··· SUPPLIED DATA ···

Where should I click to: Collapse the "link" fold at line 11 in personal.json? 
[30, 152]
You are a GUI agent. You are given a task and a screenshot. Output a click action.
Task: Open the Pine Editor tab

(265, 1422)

···

__JOB__:
Reproduce every line of the records, requests included, adding -63 to each number in the answer coordinates while leaving the requests unchanged.

__THE COMPLETED TASK__:
Where should I click to: Collapse the "link" fold at line 11 in personal.json? 
[-33, 89]
You are a GUI agent. You are given a task and a screenshot. Output a click action.
Task: Open the Pine Editor tab

(202, 1359)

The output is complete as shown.